Dataset entries:
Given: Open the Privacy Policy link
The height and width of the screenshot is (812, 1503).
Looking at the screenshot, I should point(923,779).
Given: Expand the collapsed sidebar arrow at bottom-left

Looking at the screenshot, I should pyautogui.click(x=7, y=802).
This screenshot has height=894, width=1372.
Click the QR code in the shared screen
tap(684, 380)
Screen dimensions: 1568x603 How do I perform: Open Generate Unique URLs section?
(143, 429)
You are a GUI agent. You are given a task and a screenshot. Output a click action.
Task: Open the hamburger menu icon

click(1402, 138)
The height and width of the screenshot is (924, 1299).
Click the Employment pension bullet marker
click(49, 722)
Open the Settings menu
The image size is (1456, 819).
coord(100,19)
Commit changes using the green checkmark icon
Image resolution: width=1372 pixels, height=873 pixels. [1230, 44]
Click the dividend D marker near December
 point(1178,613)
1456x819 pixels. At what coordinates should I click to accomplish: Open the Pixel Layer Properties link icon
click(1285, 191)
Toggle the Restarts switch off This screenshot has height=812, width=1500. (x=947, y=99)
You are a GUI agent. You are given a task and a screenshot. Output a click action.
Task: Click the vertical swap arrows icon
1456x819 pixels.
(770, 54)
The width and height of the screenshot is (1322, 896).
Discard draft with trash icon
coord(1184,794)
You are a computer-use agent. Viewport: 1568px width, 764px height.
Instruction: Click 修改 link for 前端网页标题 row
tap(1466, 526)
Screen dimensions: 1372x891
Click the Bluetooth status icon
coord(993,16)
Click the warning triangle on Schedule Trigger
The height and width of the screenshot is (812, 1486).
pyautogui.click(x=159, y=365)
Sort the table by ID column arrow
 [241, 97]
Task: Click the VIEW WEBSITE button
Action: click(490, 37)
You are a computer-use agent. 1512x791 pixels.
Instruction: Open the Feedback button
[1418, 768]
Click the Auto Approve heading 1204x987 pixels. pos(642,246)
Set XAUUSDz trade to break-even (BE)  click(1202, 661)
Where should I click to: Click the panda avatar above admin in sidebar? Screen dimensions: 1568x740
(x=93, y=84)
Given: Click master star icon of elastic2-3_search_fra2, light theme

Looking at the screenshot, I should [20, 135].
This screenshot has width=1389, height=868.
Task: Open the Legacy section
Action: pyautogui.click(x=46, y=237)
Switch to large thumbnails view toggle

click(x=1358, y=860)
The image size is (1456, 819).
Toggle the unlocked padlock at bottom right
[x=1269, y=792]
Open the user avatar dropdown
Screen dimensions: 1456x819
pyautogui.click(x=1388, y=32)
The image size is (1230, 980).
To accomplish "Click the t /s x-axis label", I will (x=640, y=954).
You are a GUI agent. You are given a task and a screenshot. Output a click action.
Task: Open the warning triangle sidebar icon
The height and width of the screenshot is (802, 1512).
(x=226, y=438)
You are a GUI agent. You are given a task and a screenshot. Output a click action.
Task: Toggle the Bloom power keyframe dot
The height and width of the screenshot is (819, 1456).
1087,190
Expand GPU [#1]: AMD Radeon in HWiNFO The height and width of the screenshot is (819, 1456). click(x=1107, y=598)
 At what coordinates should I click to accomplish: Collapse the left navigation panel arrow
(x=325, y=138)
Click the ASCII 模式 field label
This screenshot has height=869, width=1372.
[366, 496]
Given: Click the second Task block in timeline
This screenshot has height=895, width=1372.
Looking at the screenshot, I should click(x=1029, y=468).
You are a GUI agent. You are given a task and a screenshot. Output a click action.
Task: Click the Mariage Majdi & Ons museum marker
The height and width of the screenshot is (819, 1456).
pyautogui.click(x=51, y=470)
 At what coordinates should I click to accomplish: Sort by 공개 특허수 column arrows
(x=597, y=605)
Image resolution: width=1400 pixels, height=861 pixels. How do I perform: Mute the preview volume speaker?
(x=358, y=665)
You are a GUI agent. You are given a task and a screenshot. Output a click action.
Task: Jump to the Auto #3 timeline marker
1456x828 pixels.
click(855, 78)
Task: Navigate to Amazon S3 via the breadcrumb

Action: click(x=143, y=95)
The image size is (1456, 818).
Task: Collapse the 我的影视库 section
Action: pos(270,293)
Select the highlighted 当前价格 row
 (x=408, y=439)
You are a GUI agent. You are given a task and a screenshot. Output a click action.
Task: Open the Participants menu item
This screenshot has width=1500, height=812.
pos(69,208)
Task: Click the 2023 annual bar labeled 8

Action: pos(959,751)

#### [The problem]
All lines from the one containing "The height and width of the screenshot is (802, 1512)." through the end of the data, and no others, are to be given again word for word.

#### [Result]
The height and width of the screenshot is (802, 1512).
(x=226, y=438)
You are a GUI agent. You are given a task and a screenshot. Output a click action.
Task: Toggle the Bloom power keyframe dot
The height and width of the screenshot is (819, 1456).
1087,190
Expand GPU [#1]: AMD Radeon in HWiNFO The height and width of the screenshot is (819, 1456). click(x=1107, y=598)
 At what coordinates should I click to accomplish: Collapse the left navigation panel arrow
(x=325, y=138)
Click the ASCII 模式 field label
This screenshot has height=869, width=1372.
[366, 496]
Given: Click the second Task block in timeline
This screenshot has height=895, width=1372.
Looking at the screenshot, I should click(x=1029, y=468).
You are a GUI agent. You are given a task and a screenshot. Output a click action.
Task: Click the Mariage Majdi & Ons museum marker
The height and width of the screenshot is (819, 1456).
pyautogui.click(x=51, y=470)
 At what coordinates should I click to accomplish: Sort by 공개 특허수 column arrows
(x=597, y=605)
Image resolution: width=1400 pixels, height=861 pixels. How do I perform: Mute the preview volume speaker?
(x=358, y=665)
You are a GUI agent. You are given a task and a screenshot. Output a click action.
Task: Jump to the Auto #3 timeline marker
1456x828 pixels.
click(855, 78)
Task: Navigate to Amazon S3 via the breadcrumb

Action: click(x=143, y=95)
The image size is (1456, 818).
Task: Collapse the 我的影视库 section
Action: pos(270,293)
Select the highlighted 当前价格 row
 (x=408, y=439)
You are a GUI agent. You are given a task and a screenshot. Output a click action.
Task: Open the Participants menu item
This screenshot has width=1500, height=812.
pos(69,208)
Task: Click the 2023 annual bar labeled 8

Action: pos(959,751)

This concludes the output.